AMY GOODMAN: I interviewed Congressmember Murtha when he came up to New York to endorse Yvette Clarke. John Nichols, as you look at the race in New York, Hillary Rodham Clinton, of course, was expected to win, but the significance of Jonathan Tasini’s antiwar insurgent campaign against her?

JOHN NICHOLS: There’s a lot of significance in this. You know, Jonathan Tasini got in this race with a zero name recognition, aside from some of us who follow the labor movement. He ran a campaign in which he was outspent. You know, I don’t even know if we’ll get the final percentages, but it’s going to be in the range of a hundred to one or something more than that. Didn’t get much publicity, was blocked out of the debate. And yet, at the end of the day, he got almost the exact same percentage as Eliot Spitzer’s challenger in the gubernatorial primary, that challenger, a county executive from a big county in the state, got front-page attention in the papers, got into high-profile debates and things of that nature.

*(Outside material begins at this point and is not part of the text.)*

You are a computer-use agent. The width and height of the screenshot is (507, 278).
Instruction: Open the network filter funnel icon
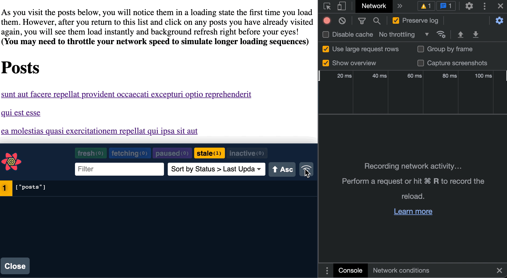point(362,21)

So, I think two things come out. One, it matters when antiwar candidates mount uphill races, because they are able at the end of the day to force issues into play. And there’s no question Tasini did make the war a much more central issue in New York and, I think, caused Clinton to move to more moderate stances, or at least that was part of the fabric of developments that caused that. Two, people will vote for them. I mean, the fact of the matter is that Jonathan Tasini got 17% of the vote, certainly not a big win, but a credible finish in a race like this and a “send them a message” vote, which I don’t think people ought to underestimate. Again, give Clinton her victory. It was a huge victory, big win. But Tasini didn’t waste his time the last few months.

AMY GOODMAN: And finally, Chafee was not exactly a favorite of the Republican Party in Rhode Island.

JOHN NICHOLS: Look, I’m delighted Lincoln Chafee won. He may not be the most progressive member of the Senate. But remember what this guy has done over the last five years. He voted against the Bush tax cut. He voted against going to war in Iraq. He has been a steady critic of the Bush administration on a host of civil liberties issues. Now, he won that primary, because the White House and National Republicans felt that only an antiwar, relatively progressive Republican could win in Rhode Island. I’m still not sure Chafee’s going to win the seat in November, but I do think that there’s a delicious irony in the fact that George Bush had to order the National Republican Party to campaign very aggressively on behalf of a guy who announced in November 2004 that he didn’t vote for Bush for president.

AMY GOODMAN: John Nichols, I want to thank you for being with us, joining us from Madison, the Washington correspondent for The Nation magazine, also contributing writer for The Progressive and In These Times, an associate editor at the Madison Capital Times, the daily newspaper in Madison, Wisconsin.